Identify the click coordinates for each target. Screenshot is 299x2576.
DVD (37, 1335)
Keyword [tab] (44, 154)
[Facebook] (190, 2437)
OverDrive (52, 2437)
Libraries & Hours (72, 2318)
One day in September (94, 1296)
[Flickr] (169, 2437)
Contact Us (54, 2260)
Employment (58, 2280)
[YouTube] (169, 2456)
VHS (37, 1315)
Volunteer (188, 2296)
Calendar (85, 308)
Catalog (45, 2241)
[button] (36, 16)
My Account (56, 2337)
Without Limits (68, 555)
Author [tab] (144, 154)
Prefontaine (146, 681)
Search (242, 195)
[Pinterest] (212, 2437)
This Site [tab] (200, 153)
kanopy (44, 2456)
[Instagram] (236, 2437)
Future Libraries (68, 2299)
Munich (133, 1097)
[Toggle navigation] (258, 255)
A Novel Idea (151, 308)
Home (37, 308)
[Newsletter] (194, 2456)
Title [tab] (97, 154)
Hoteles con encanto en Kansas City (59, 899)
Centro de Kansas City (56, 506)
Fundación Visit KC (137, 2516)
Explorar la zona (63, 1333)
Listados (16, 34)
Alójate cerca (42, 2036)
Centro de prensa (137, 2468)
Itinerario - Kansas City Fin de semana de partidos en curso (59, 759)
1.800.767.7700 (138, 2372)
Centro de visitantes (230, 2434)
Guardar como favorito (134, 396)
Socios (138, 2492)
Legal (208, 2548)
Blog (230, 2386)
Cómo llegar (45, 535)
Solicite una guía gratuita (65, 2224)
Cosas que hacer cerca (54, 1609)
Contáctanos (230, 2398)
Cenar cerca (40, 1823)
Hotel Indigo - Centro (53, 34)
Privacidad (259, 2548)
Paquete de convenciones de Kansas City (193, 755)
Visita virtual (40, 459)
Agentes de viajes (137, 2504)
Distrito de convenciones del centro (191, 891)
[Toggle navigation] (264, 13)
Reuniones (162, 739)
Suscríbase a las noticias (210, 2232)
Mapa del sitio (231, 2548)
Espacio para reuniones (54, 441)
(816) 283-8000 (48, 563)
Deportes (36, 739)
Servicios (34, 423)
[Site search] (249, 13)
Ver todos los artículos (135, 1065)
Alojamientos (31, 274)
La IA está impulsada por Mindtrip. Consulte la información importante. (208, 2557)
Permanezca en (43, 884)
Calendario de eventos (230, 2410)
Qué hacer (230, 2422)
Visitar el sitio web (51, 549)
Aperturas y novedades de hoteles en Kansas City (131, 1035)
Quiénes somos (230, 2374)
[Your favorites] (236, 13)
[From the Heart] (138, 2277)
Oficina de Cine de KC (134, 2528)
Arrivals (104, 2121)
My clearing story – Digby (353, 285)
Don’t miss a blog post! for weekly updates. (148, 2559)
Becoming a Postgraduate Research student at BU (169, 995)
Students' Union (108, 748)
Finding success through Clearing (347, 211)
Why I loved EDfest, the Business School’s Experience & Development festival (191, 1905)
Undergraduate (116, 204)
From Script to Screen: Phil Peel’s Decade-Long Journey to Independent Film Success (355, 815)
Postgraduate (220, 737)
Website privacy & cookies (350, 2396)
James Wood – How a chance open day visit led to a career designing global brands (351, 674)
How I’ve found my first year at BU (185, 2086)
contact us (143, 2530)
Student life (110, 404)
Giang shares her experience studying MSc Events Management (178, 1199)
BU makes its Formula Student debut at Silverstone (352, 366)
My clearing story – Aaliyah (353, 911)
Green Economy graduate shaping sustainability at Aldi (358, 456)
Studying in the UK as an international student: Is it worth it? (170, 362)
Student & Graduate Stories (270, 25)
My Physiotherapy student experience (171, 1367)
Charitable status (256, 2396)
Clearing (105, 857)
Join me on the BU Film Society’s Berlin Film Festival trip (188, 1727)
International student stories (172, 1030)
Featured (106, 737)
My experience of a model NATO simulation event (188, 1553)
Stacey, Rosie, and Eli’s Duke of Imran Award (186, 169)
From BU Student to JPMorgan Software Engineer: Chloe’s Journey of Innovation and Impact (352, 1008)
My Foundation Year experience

☆ ☆ ☆

### [YOUR INSTRUCTIONS]
In the records above, find each line that mentions the word "Journey", and copy it.

### [EXERCISE RESPONSE]
From Script to Screen: Phil Peel’s Decade-Long Journey to Independent Film Success (355, 815)
From BU Student to JPMorgan Software Engineer: Chloe’s Journey of Innovation and Impact (352, 1008)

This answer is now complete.